PILING UP. The pre-molded, prefabricated rubber
squares are cut to fit and are installed over a layer of crushed granite.
Interlocking dowels connect the pavers. For repairs, individual pavers can
be unlocked and removed.
Smith's rubber sidewalks created a solution to four problems. First, they
reduce the number of tires piling up in dumps—according to the Rubber
Manufactures Assn., every year more than 250 million scrap tires are thrown
out in the U.S.
Second, using rubber pavers, which are unbreakable, reduces the cost of
repairing sidewalks, as well as the number of lawsuits resulting from
injuries sustained from people tripping on broken concrete. Rubber sidewalks
also help preserve trees, and they don't add to what's called heat-island
effect, the increase in urban air and surface temperatures due to pavement,
asphalt, and building infrastructures.
According to Smith, Rubbersidewalks have been installed in 60 cities across
the country and Canada. She says she's gotten requests from metropolitan
centers in Asia, Europe, Australia, and New Zealand as well.
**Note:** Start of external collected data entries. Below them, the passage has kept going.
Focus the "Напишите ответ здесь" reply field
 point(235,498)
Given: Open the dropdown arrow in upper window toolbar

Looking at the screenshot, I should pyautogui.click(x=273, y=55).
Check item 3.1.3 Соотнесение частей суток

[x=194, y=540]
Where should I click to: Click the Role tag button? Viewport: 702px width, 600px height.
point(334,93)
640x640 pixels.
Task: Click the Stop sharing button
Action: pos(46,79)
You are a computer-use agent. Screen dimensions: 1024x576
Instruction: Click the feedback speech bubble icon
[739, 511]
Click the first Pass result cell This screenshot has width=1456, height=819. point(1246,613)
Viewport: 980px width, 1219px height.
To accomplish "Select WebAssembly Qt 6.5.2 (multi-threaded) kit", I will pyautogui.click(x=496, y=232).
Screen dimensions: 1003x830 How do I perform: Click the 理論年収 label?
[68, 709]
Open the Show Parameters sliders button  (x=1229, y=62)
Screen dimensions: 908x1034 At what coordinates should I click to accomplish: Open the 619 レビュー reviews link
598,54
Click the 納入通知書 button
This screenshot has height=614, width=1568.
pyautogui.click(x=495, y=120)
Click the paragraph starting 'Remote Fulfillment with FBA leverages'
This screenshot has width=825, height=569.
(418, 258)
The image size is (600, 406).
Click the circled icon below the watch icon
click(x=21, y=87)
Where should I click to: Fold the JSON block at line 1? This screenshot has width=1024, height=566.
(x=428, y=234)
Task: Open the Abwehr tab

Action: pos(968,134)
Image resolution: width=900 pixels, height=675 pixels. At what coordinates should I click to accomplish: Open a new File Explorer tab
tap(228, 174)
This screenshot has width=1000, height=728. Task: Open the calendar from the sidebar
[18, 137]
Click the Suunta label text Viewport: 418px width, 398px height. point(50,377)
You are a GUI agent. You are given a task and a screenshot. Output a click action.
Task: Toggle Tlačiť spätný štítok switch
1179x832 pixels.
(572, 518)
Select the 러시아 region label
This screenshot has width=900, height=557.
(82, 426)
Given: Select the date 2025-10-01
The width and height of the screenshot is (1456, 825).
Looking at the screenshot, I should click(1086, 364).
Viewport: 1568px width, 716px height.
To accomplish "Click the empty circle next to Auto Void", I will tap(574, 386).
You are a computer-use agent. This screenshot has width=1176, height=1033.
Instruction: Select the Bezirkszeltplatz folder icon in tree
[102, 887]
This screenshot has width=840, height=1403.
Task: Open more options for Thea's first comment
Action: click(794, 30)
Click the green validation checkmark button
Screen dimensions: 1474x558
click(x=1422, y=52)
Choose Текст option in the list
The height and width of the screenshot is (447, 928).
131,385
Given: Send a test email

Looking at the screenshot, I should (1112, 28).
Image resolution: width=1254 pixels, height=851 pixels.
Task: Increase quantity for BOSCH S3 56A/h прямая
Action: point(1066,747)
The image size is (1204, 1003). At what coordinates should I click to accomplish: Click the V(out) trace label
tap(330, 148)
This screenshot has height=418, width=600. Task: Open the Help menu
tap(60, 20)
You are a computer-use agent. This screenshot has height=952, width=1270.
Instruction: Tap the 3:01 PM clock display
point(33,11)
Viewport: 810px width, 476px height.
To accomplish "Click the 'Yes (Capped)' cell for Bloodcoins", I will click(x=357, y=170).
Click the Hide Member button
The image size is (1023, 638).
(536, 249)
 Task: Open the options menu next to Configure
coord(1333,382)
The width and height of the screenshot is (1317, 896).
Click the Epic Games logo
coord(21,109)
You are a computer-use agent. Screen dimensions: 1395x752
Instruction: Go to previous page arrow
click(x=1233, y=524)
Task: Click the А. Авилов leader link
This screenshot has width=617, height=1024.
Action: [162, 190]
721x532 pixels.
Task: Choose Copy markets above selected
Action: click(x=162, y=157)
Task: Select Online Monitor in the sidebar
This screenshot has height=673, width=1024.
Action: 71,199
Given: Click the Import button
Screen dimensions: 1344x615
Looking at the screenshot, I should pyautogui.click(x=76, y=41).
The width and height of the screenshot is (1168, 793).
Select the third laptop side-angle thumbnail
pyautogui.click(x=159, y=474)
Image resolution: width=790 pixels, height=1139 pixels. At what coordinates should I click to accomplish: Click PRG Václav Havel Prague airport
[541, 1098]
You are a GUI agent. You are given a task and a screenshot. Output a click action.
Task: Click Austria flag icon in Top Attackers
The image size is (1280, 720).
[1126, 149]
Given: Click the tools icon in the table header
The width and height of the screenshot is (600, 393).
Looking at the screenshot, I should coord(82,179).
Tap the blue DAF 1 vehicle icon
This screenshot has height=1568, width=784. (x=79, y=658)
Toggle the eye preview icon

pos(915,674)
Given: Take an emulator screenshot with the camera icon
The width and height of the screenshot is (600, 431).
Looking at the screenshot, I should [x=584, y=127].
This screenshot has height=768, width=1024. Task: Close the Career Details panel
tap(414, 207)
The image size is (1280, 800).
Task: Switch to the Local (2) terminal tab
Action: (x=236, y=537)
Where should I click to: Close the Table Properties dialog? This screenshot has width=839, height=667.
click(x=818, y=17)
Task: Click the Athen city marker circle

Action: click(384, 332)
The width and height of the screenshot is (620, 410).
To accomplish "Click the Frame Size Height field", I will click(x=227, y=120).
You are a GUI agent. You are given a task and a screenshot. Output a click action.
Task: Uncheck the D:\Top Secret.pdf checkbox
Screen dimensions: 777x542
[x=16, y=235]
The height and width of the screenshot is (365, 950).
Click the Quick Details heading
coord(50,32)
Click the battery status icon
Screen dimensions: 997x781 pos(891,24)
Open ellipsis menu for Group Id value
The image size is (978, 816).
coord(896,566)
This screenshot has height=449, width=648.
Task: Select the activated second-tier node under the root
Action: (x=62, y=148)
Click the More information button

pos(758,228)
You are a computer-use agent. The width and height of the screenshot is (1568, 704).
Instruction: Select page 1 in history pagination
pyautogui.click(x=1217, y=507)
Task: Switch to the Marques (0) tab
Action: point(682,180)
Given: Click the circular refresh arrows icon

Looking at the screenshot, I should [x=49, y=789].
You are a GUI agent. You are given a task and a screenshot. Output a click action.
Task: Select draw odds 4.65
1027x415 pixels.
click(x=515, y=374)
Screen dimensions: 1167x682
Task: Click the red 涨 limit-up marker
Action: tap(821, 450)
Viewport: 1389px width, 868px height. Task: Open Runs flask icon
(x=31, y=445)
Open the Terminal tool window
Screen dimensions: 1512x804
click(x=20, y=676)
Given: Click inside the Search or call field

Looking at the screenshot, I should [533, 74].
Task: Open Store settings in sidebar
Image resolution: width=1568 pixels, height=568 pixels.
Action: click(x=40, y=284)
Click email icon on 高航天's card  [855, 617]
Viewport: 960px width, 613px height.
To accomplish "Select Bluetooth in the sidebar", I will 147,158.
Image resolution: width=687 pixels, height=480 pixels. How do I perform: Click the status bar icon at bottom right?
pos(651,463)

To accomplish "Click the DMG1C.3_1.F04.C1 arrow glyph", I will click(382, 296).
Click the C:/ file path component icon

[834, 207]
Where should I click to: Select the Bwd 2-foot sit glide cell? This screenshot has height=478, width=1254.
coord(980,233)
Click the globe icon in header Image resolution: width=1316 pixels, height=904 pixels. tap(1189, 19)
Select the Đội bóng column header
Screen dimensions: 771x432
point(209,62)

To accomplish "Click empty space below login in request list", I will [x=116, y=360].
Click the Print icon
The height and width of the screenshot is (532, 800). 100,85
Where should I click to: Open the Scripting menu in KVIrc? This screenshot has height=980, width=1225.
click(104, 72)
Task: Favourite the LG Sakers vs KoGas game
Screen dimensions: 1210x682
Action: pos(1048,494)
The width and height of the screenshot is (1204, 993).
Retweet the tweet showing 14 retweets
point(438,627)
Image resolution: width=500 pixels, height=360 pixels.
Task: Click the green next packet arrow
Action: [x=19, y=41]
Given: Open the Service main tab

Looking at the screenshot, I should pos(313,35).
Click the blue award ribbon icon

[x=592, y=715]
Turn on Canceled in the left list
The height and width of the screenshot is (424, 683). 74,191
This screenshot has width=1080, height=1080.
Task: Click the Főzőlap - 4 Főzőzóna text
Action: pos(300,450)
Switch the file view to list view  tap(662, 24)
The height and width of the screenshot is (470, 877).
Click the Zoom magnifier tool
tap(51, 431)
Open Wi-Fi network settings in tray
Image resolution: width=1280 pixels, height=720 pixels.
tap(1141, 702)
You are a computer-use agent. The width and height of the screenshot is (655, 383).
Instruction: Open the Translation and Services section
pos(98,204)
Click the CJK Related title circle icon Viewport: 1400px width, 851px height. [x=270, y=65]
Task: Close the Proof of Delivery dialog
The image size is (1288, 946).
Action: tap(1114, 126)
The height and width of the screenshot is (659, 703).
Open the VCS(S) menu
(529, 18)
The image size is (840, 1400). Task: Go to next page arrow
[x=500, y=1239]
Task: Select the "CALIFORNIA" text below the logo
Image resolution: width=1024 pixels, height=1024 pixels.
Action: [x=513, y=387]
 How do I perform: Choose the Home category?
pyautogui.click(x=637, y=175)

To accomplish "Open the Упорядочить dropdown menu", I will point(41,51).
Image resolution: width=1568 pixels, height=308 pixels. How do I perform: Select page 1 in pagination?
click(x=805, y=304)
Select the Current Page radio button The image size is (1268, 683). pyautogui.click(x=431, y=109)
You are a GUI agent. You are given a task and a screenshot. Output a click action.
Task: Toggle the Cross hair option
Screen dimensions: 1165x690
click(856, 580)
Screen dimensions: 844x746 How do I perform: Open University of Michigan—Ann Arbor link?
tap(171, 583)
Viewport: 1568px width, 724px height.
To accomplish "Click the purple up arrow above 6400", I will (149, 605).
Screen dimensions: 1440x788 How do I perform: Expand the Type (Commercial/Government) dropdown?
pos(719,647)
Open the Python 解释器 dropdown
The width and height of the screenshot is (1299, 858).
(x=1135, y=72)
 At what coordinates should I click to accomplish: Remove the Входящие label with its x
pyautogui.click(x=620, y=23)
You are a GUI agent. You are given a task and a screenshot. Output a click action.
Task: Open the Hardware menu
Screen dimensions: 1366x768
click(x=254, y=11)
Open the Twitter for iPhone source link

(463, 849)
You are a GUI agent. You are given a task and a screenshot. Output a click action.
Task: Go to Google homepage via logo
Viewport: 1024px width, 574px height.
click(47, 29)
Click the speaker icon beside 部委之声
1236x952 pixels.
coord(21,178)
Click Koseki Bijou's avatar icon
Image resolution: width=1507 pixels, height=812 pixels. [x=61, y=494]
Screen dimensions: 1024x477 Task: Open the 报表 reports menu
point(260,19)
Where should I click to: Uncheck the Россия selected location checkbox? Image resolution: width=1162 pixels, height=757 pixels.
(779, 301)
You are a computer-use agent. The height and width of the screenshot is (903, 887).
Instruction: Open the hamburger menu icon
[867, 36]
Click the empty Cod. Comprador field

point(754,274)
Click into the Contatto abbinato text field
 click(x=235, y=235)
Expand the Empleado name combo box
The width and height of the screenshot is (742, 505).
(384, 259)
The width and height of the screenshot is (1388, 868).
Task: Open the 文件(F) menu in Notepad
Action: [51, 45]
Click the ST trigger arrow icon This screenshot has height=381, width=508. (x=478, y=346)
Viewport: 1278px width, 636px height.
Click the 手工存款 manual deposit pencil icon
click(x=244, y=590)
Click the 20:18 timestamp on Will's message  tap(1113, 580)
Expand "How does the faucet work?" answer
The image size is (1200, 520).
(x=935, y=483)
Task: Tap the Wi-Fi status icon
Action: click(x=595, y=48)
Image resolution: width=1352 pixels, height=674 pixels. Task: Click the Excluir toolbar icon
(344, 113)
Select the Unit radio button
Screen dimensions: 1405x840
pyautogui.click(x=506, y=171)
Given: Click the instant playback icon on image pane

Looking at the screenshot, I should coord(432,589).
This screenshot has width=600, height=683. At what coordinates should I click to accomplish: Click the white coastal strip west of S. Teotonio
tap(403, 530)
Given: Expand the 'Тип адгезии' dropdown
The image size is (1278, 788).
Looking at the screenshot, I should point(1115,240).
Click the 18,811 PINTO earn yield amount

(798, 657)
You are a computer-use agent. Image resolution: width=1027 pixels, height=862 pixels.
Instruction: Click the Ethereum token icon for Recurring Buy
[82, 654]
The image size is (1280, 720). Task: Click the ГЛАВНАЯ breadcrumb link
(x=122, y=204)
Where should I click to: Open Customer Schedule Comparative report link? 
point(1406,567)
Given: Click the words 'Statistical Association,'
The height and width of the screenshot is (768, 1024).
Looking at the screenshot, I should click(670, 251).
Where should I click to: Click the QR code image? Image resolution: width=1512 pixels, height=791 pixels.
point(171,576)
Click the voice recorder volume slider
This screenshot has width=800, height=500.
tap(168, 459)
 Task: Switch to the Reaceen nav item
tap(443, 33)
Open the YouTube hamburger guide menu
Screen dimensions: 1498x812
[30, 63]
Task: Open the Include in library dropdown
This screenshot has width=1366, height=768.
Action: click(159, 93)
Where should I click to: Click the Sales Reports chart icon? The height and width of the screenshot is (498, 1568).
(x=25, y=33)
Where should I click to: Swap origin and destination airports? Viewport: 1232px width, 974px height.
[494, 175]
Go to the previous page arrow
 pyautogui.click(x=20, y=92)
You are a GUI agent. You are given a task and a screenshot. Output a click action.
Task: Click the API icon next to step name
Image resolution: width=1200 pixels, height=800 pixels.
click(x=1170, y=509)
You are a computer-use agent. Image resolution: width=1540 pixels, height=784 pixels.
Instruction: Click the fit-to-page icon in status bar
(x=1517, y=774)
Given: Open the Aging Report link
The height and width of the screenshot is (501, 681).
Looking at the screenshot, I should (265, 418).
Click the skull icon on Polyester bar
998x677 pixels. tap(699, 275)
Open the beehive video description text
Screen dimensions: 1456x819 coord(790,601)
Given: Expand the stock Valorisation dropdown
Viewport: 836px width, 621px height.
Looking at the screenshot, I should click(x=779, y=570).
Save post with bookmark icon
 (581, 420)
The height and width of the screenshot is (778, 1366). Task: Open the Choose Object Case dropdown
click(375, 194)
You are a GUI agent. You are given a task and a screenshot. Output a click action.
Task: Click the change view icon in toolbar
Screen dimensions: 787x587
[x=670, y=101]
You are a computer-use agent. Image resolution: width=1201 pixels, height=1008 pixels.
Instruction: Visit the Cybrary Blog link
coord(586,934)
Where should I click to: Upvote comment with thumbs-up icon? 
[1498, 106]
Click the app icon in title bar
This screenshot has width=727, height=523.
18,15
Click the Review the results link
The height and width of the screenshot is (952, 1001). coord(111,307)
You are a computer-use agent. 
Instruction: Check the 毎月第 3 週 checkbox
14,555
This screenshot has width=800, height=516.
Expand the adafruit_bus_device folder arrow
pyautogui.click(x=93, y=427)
Moreover, Smith says she has heard from senior citizen homes interested in
installing rubber sidewalks because they are safer and easier on limbs.
"We've had 1,000% growth this year," she says. "We will have more growth
next year—it has skyrocketed."
WASTE STREAM. Four years ago, Dan White, a
naturalist, decided that he wanted to start a company that helped the
environment. He founded Rapid Refill Ink, in Springfield, Ore., which
remanufactures and sells inkjet and laser toner cartridges at a 40% to 70%
savings to consumers.
"There are 1 billion cartridges in landfills," he says. "We can refill one
cartridge over 20 times— that's a huge environmental savings." Today the
company has expanded to include 70 stores and an additional 300 franchise
contracts nationwide (see BusinessWeek.com, 10/28/05,
"Upstarts Spread in the Ink Wars").
In addition to creating an environmentally friendly product, White went even
further, making sure the stores themselves were made of repurposed
materials. Rapid Refill's walls are made of corn stalks, the marble-looking
countertops are made of sunflower seed shells, and the carpets are composed
of recycled materials like milk cartons.
"There are so many products generated in our culture," says the Green MBA's
Stayton. "Consumers are encouraged to purchase more and more, but what
happens to all those products? Without being mindful of the final
destination, we are going to end up with a world full of junk. We need
companies that are creative and innovative and will take products out of the
waste stream and turn them into something new." In doing so, they prove that
one man's garbage can be an entrepreneur's goldmine (BusinessWeek.com,
07/20/06,
"Green Growth Areas for Entrepreneurs").